Extract:
::::::::

# The Man Who Knits--yarn from Goodwill/Salvation Army stores sweaters



## MissV2 (Jan 3, 2013)

Just sharing. I came across this video on my PBS email. I hope you can see it. Try clicking on the link below or highlighting the entire link below and enter. Hopefully it will open. Basically, this retired gentleman got the knitting bug while in Ireland and, being on limited income, he buys ready-made sweaters from store like Goodwill or Salvation Army, which are made of all natural fibers, wool, cashmere, etc. He buys them, brings them home, takes them apart, winds the fiber into cakes, and he then has yarn to make hats. Very interesting and inspiring. I hope you can see it.

http://www.nextavenue.org/video-the-man-who-knits/?hide_newsletter=true&utm_source=Next+Avenue+Email+Newsletter&utm_campaign=1c1f35feee-02.09.2016_NextAvenue_Newsletter&utm_medium=email&utm_term=0_056a405b5a-1c1f35feee-165272677&mc_cid=1c1f35feee&mc_eid=696ce36741


----------



## Suemid (Jan 12, 2013)

Good on him! I like to pull jumpers apart, too. It gives you such a sense of satisfaction when you have all those lovely cakes of yarn for your efforts.

Thanks for the link!


----------



## Windmill Knitter (Mar 31, 2012)

Great video! Thank you for sharing this. He makes me want to drop everything and go to Goodwill. I've tried finding wool and cashmere sweaters at Goodwill in the past, but I think I have given up too quickly.


----------



## judyr (Feb 20, 2011)

Thank you for the video. He is an amazing man and I applaud him for recycling sweaters into hats. What a lovely man. It did not say if he used patterns - which I am sure he did.


----------



## diobsession (Jun 29, 2011)

Recycled yarn is a big part of my stash too. I look for more basic 4ply yarns though except when looking for yarn for doll clothes. Sometimes I repair the item.Today I am redoing an All in One vest. Who ever made it did a great job on the top but got carried away with increases after the armhole. It was thrown away with the stitches still on the needle.


----------



## 8 Furry Kids (Jun 30, 2011)

Thanks for link. Wish they had shown some sweaters he made.


----------



## taznwinston (Feb 5, 2012)

I've been interested in doing this, except I don't know the difference between serdged seams and not. Does anyone know how to tell the difference?


----------



## betty boivin (Sep 12, 2012)

Serged seams have been cut, therefore you have shorter lengths of yarn, a lot of splicing to do. Very time consuming!,


----------



## Granny41 (Feb 24, 2015)

::::::::

Dataset excerpt:
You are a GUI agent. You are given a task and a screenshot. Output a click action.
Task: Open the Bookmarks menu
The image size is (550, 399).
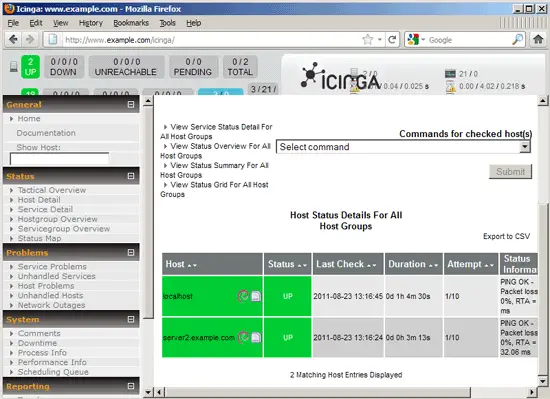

::::::::

Problems to solve:
1. According to the thread, where did the retired gentleman get the knitting bug?
2. Copy the thread from the words "Good on him!" through "up too quickly.", swapping "jumpers" for "pullovers".
Answer from the thread alone, not the listing.

The replies:
1. In Ireland.

2.
Good on him! I like to pull pullovers apart, too. It gives you such a sense of satisfaction when you have all those lovely cakes of yarn for your efforts.

Thanks for the link!


----------



## Windmill Knitter (Mar 31, 2012)

Great video! Thank you for sharing this. He makes me want to drop everything and go to Goodwill. I've tried finding wool and cashmere sweaters at Goodwill in the past, but I think I have given up too quickly.